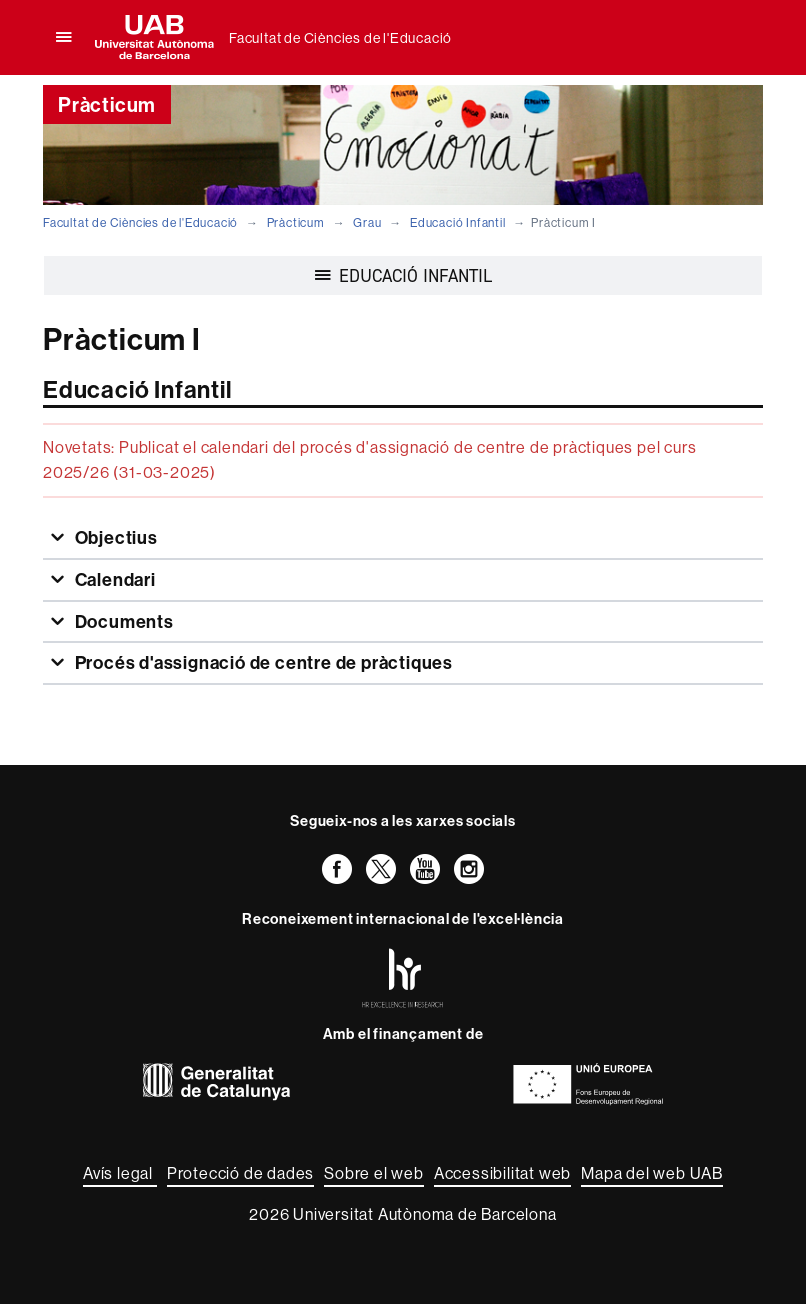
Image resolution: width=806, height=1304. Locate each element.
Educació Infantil (458, 222)
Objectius (114, 537)
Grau (367, 222)
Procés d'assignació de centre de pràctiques (262, 662)
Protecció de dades (240, 1173)
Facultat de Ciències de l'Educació (340, 38)
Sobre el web (374, 1173)
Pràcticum (296, 222)
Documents (122, 621)
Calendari (113, 579)
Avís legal (120, 1173)
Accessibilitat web (502, 1173)
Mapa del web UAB (652, 1173)
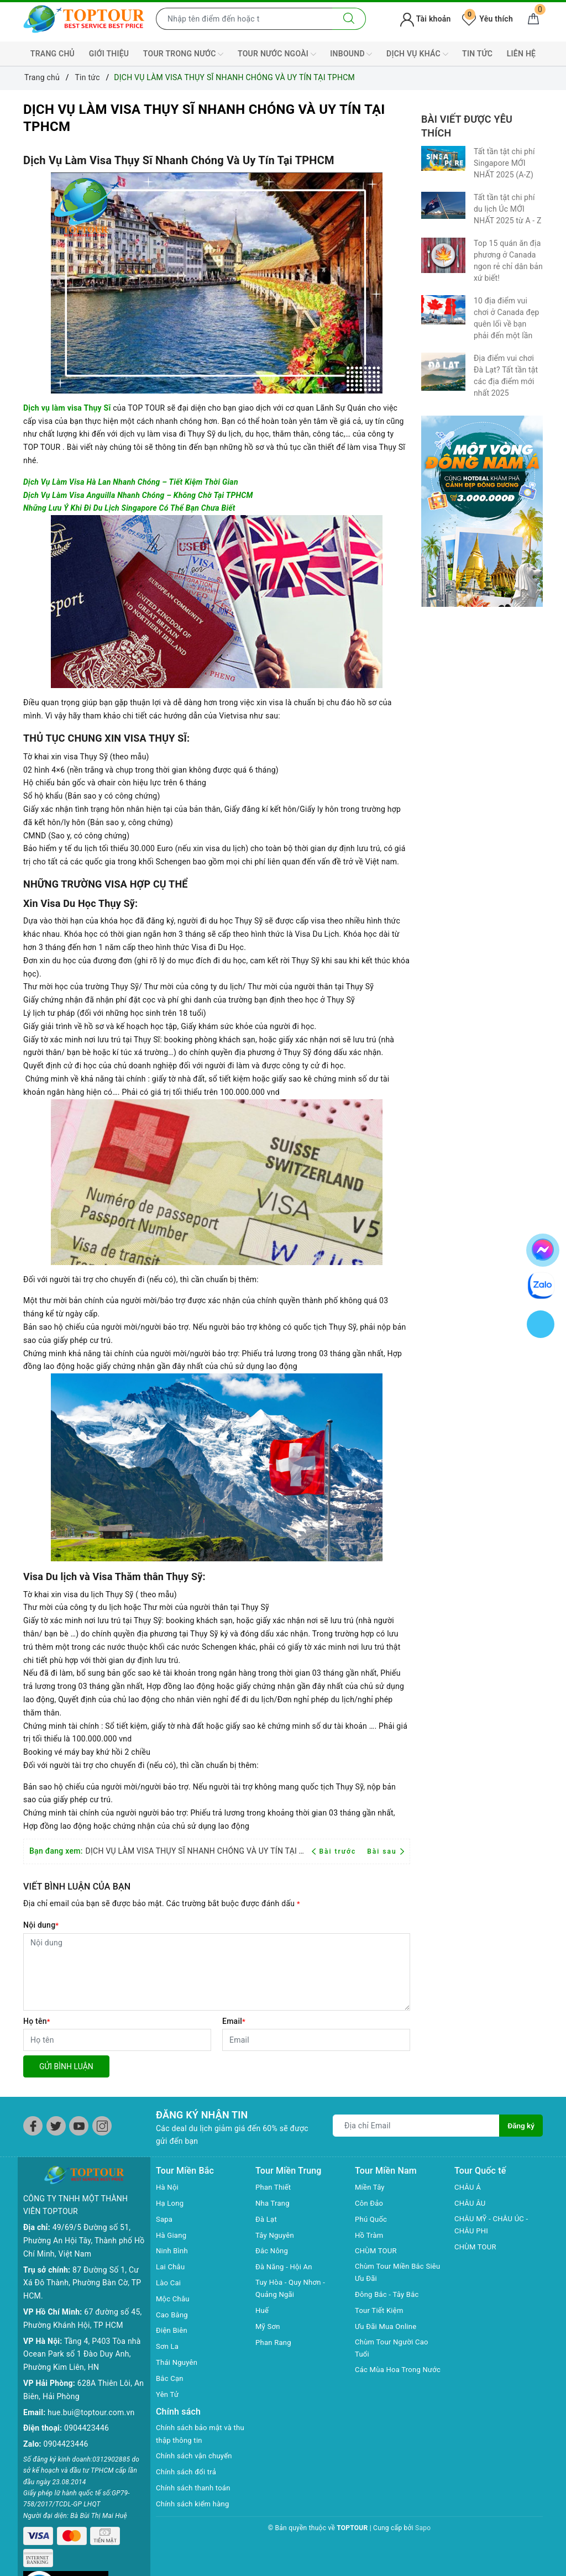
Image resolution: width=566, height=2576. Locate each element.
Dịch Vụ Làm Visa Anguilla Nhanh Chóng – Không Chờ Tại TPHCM (138, 495)
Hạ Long (171, 2203)
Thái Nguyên (178, 2362)
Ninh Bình (173, 2250)
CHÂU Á (468, 2186)
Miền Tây (371, 2186)
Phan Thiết (274, 2186)
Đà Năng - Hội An (285, 2266)
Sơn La (168, 2346)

**THE EXERCISE**
Please offset every coordinate in the answers by -8 and write out all the lines of the records again, requests included, leaving out the pictures.

**THE RESPONSE**
Image resolution: width=806, height=1304. Locate each element.
Educació Infantil (450, 214)
Objectius (106, 529)
Grau (359, 214)
Procés d'assignació de centre de pràctiques (254, 654)
Protecció de dades (232, 1165)
Facultat de Ciències de l'Educació (332, 30)
Sobre el web (366, 1165)
Pràcticum (288, 214)
Documents (114, 613)
Calendari (105, 571)
Avís legal (112, 1165)
Accessibilitat web (494, 1165)
Mapa del web UAB (644, 1165)
Image resolution: width=566, height=2576. Locate each element.
Dịch Vụ Làm Visa Anguilla Nhanh Chóng – Không Chờ Tại TPHCM (130, 487)
Hạ Long (163, 2195)
Thái Nguyên (170, 2354)
Ninh Bình (165, 2242)
CHÂU Á (460, 2178)
Miền Tây (363, 2178)
Phan Thiết (266, 2178)
Đà Năng - Hội An (277, 2258)
Sơn La (160, 2338)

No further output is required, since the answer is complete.